Collected data entries:

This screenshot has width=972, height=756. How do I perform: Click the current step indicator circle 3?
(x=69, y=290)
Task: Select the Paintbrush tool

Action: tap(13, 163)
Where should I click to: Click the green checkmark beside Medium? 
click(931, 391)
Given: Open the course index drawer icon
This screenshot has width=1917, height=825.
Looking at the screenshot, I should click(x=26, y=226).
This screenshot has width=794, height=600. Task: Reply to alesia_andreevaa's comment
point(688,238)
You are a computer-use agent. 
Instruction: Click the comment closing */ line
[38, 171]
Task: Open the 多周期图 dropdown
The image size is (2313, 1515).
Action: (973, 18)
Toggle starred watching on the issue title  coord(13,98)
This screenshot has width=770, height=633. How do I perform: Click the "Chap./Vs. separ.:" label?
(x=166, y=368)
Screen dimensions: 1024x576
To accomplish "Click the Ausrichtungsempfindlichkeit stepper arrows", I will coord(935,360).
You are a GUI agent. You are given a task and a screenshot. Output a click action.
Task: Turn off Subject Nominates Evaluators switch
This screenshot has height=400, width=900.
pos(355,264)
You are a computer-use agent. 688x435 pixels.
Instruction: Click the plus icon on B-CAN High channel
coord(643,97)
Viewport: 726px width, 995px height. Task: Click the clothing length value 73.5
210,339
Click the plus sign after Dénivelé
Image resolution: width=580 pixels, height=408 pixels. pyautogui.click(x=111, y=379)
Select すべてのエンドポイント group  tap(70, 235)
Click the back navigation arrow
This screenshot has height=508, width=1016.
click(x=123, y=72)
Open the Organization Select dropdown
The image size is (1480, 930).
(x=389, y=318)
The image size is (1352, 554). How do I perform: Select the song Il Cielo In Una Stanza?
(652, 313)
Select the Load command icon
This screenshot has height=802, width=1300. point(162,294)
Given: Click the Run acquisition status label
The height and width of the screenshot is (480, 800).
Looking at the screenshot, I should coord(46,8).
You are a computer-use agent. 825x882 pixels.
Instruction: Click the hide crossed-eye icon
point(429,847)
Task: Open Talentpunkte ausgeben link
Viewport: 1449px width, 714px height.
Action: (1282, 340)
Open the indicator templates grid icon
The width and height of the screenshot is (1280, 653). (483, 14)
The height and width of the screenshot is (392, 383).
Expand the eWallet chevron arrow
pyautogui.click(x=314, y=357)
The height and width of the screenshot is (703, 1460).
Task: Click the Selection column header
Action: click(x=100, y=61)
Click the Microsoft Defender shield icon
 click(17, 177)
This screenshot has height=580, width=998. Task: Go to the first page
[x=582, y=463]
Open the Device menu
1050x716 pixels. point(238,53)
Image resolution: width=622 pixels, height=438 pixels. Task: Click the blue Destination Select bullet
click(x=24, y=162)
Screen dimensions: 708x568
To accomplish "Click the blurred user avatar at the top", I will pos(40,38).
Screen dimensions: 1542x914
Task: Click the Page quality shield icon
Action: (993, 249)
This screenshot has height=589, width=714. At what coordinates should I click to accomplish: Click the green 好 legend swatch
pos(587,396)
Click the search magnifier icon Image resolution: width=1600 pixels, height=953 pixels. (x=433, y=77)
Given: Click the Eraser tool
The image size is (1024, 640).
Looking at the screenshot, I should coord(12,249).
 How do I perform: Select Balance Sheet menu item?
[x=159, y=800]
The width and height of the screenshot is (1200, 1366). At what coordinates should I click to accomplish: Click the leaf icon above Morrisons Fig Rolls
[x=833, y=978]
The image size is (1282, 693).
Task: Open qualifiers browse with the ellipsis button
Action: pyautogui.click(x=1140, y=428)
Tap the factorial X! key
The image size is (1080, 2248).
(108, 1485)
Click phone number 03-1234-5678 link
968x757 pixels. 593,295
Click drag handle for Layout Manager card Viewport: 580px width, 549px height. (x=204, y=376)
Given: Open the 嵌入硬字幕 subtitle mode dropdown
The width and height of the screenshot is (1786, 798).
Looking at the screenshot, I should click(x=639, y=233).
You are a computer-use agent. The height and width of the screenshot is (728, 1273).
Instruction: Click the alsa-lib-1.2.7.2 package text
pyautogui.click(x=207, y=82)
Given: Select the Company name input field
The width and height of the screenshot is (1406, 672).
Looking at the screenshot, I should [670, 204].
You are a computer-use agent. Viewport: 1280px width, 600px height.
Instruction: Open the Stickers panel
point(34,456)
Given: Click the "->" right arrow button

**WHAT YOU SHOULD DO:** Only the lines above from the one with "The image size is (1024, 640)." up to and including the one with "Given: Select the Company name input field" should be repeated, exactly as written.

**ANSWER SECTION:**
The image size is (1024, 640).
Looking at the screenshot, I should coord(12,249).
 How do I perform: Select Balance Sheet menu item?
[x=159, y=800]
The width and height of the screenshot is (1200, 1366). At what coordinates should I click to accomplish: Click the leaf icon above Morrisons Fig Rolls
[x=833, y=978]
The image size is (1282, 693).
Task: Open qualifiers browse with the ellipsis button
Action: pyautogui.click(x=1140, y=428)
Tap the factorial X! key
The image size is (1080, 2248).
(108, 1485)
Click phone number 03-1234-5678 link
968x757 pixels. 593,295
Click drag handle for Layout Manager card Viewport: 580px width, 549px height. (x=204, y=376)
Given: Open the 嵌入硬字幕 subtitle mode dropdown
The width and height of the screenshot is (1786, 798).
Looking at the screenshot, I should click(x=639, y=233).
You are a computer-use agent. The height and width of the screenshot is (728, 1273).
Instruction: Click the alsa-lib-1.2.7.2 package text
pyautogui.click(x=207, y=82)
Given: Select the Company name input field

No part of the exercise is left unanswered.